*MATERIAL FOR THIS EXERCISE*:
■ ■ ■
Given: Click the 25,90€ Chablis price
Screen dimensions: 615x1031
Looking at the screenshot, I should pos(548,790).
■ ■ ■
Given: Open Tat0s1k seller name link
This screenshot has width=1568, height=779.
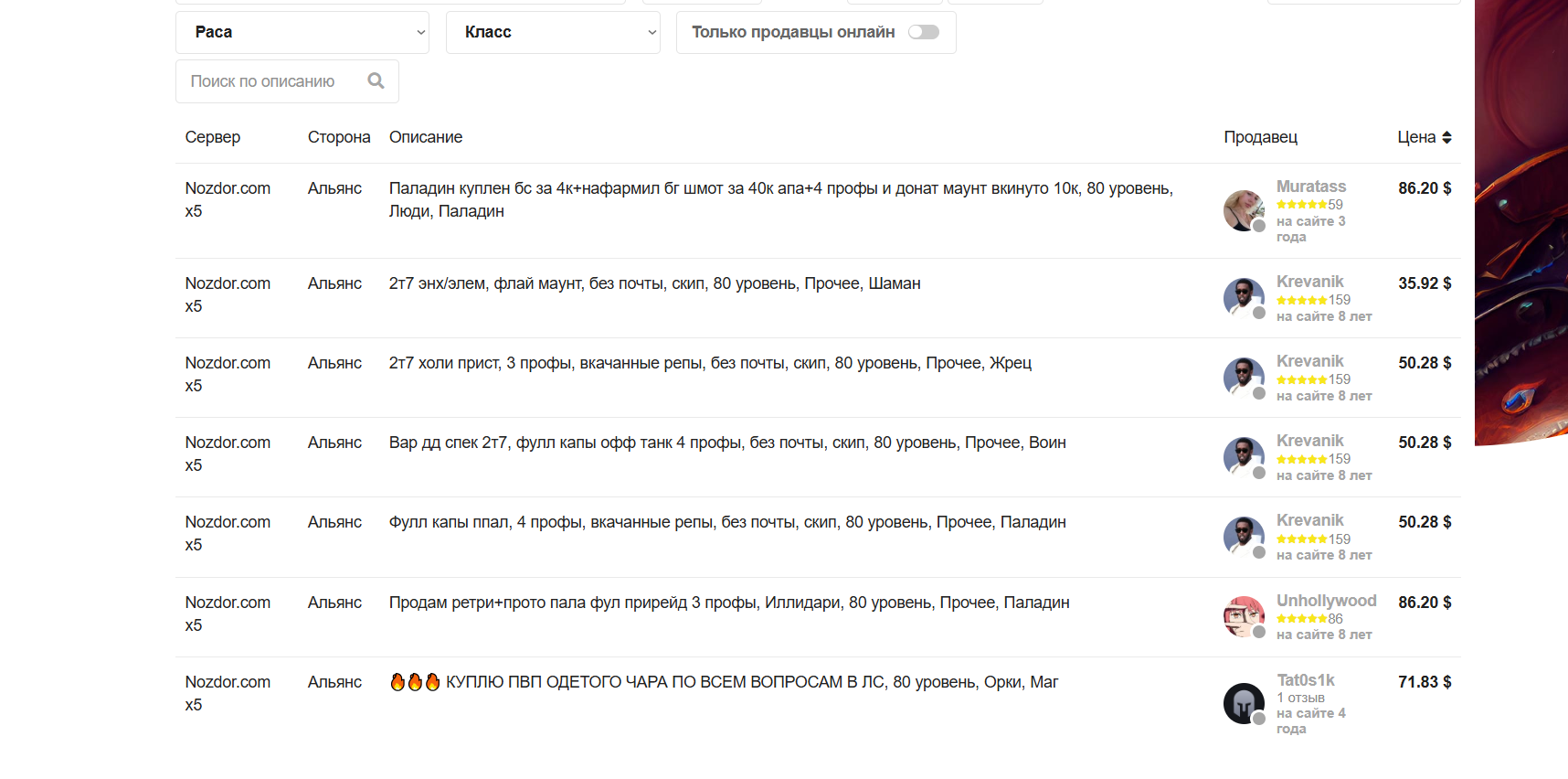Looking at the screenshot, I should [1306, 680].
■ ■ ■
*PROBLEM REQUIREMENTS*: Select all lines in the listing that include the word "Given".

*ANSWER SECTION*:
Given: Click the 25,90€ Chablis price
Given: Open Tat0s1k seller name link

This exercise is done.